Subsequently, on December 23, Linderman sold a total of 1,148 shares at a price of $40.52 per share, generating proceeds of $46,516. These sales were conducted to cover tax obligations related to the vesting of performance shares and restricted stock units, as per the company’s automatic sell-to-cover policy. After these transactions, Linderman’s holdings stood at 15,456 shares. According to InvestingPro analysis, Jack in the Box currently trades below its Fair Value, with 12+ additional exclusive insights available to subscribers, including detailed metrics on the company’s financial health and growth prospects.

In other recent news, Jack in the Box, a fast-food restaurant chain, has seen some adjustments in analysts’ outlooks following the release of its recent earnings reports. Stifel revised its 12-month price target to $52.00, citing factors such as an anticipated increase in Selling, General, and Administrative expenses and pressure on restaurant margins. TD Cowen maintained its $50.00 price target, highlighting potential challenges such as competition from McDonald’s (NYSE:MCD). RBC Capital Markets reduced its price target from $70.00 to $65.00, despite acknowledging strong performance in new markets and stable franchisee profitability. Goldman Sachs also adjusted its price target, reducing it to $43.00 from $47.00, citing weak sales and margin pressures.

These adjustments follow Jack in the Box’s Q4 earnings report for fiscal year 2024, where earnings exceeded estimates at $1.16 per share, but revenue fell short at $349.3 million. This was attributed to weaker same-store sales growth at both Jack in the Box and Del Taco brands. For fiscal 2025, the company projects an operating EPS between $5.05 and $5.45, reflecting ongoing challenges in same-store sales growth and increased expenses due to new store openings.
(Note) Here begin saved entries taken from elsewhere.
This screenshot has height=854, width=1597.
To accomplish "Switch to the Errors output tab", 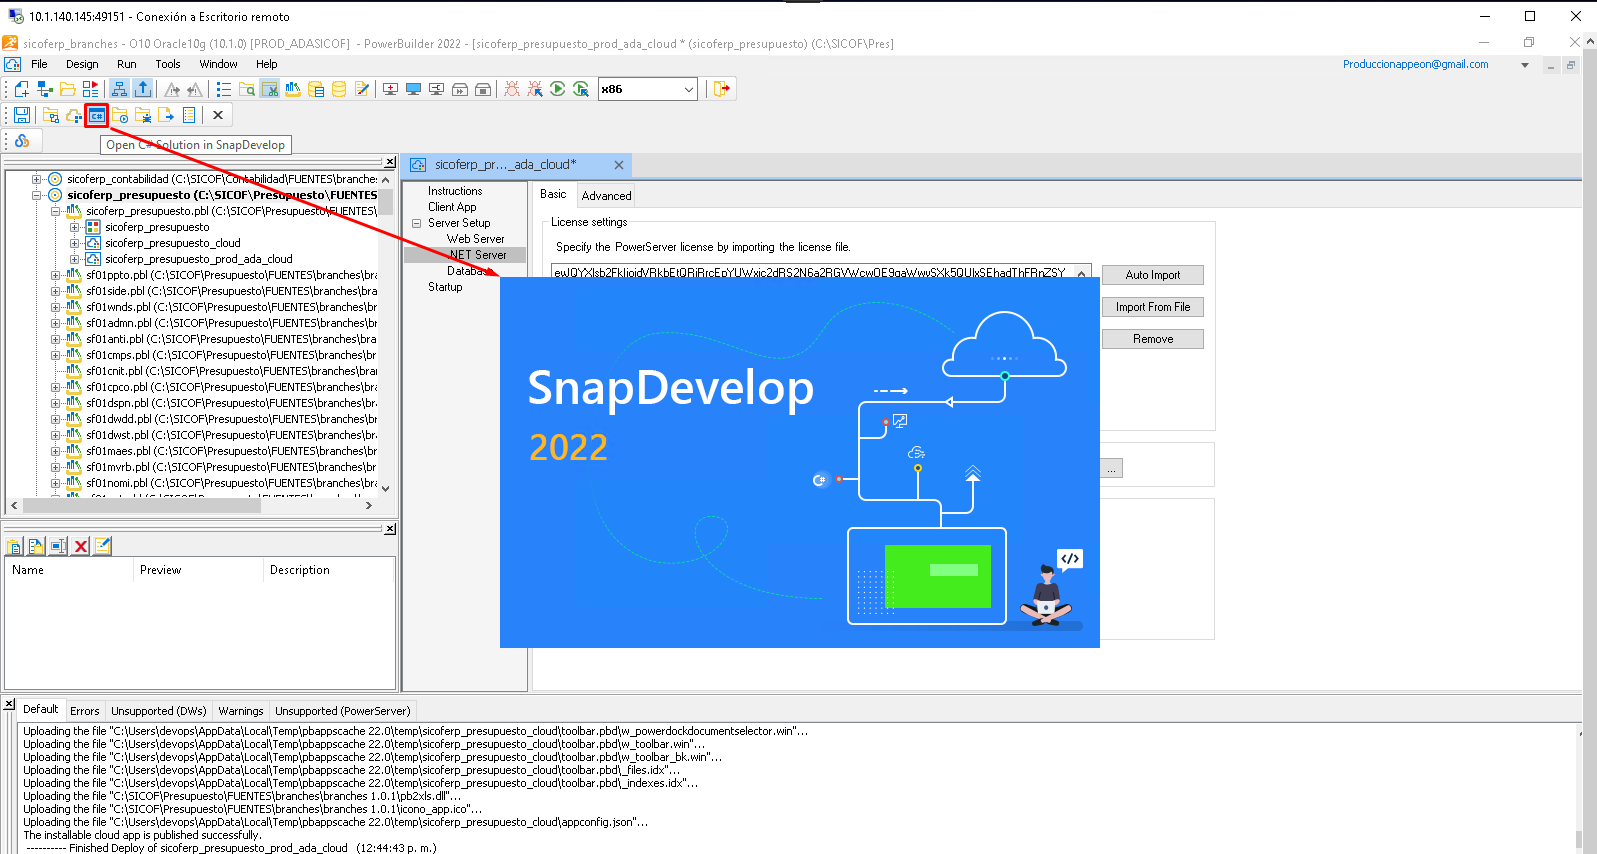I will click(85, 711).
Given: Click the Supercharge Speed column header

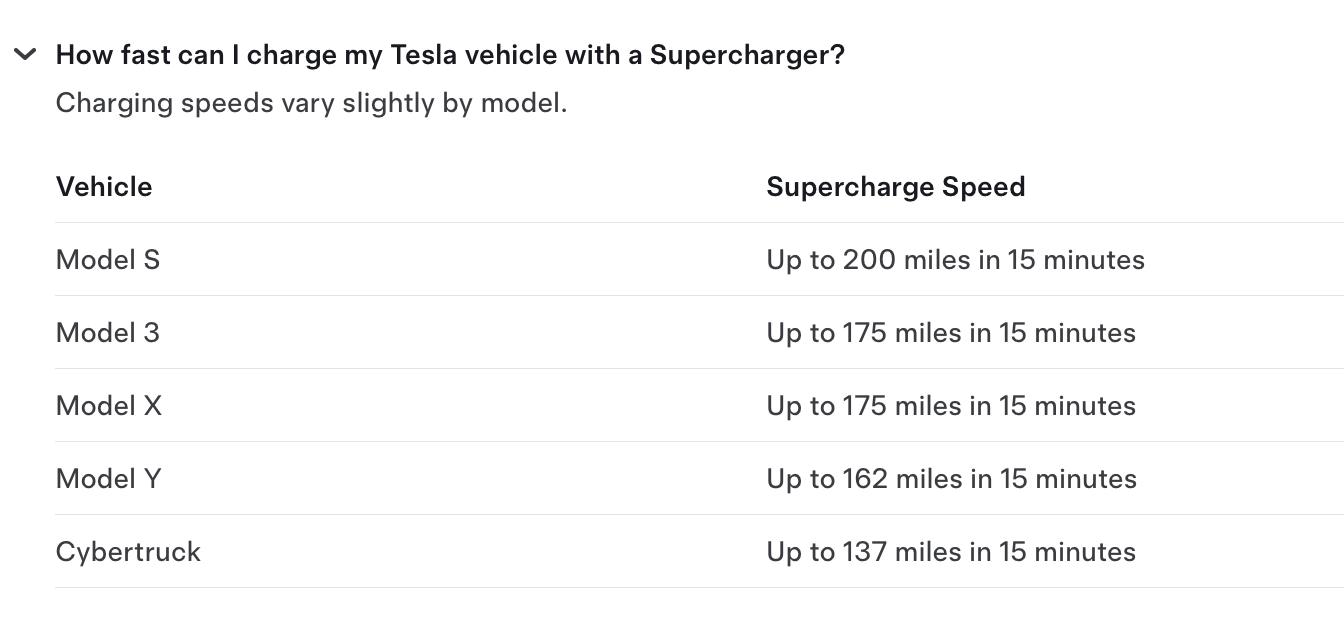Looking at the screenshot, I should (x=895, y=187).
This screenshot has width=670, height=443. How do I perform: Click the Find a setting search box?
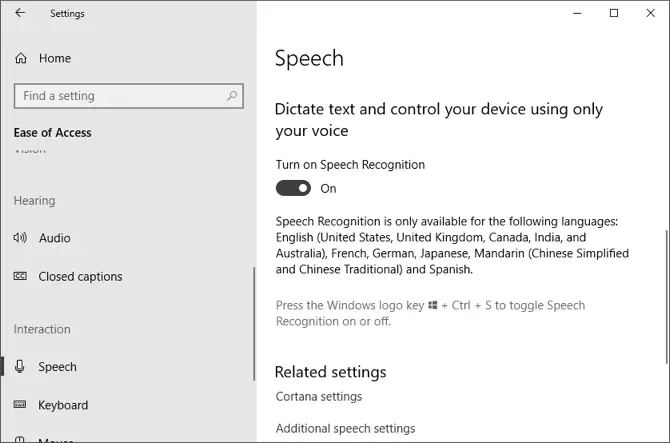pyautogui.click(x=120, y=96)
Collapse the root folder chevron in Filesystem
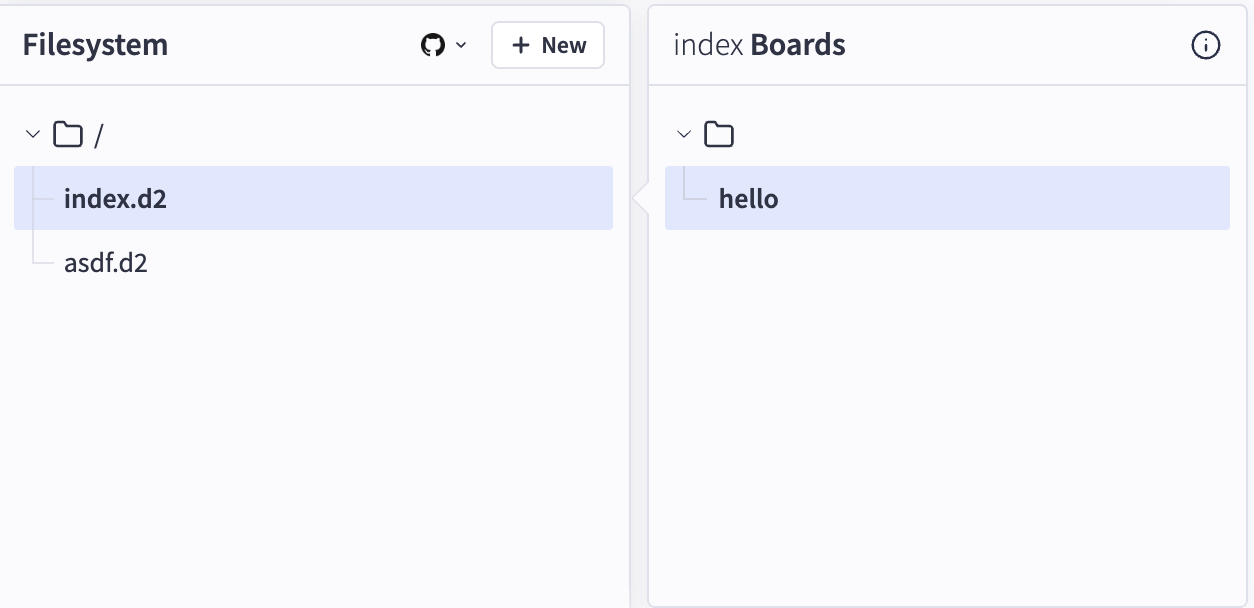Image resolution: width=1254 pixels, height=608 pixels. pyautogui.click(x=33, y=134)
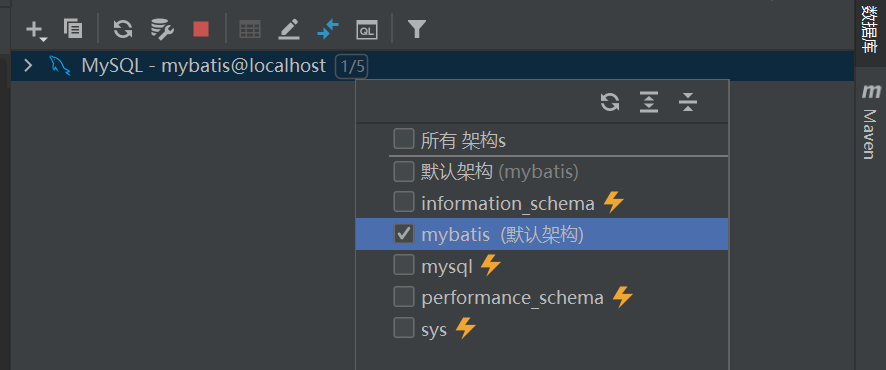Expand all schemas in popup
This screenshot has height=370, width=886.
(649, 102)
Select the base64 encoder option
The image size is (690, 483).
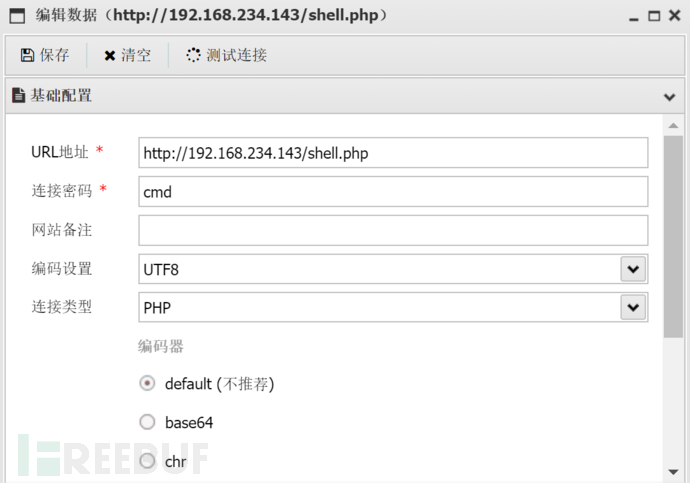(147, 422)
Despite these challenges, the company made strides in digital expansion, new market penetration, and restaurant development, with over 14% of the company’s sales being digital and agreements signed for 464 new restaurants. The company’s forward-looking strategy includes a focus on digital transformation and operational improvements, despite cost pressures from California’s new minimum wage law and inflation.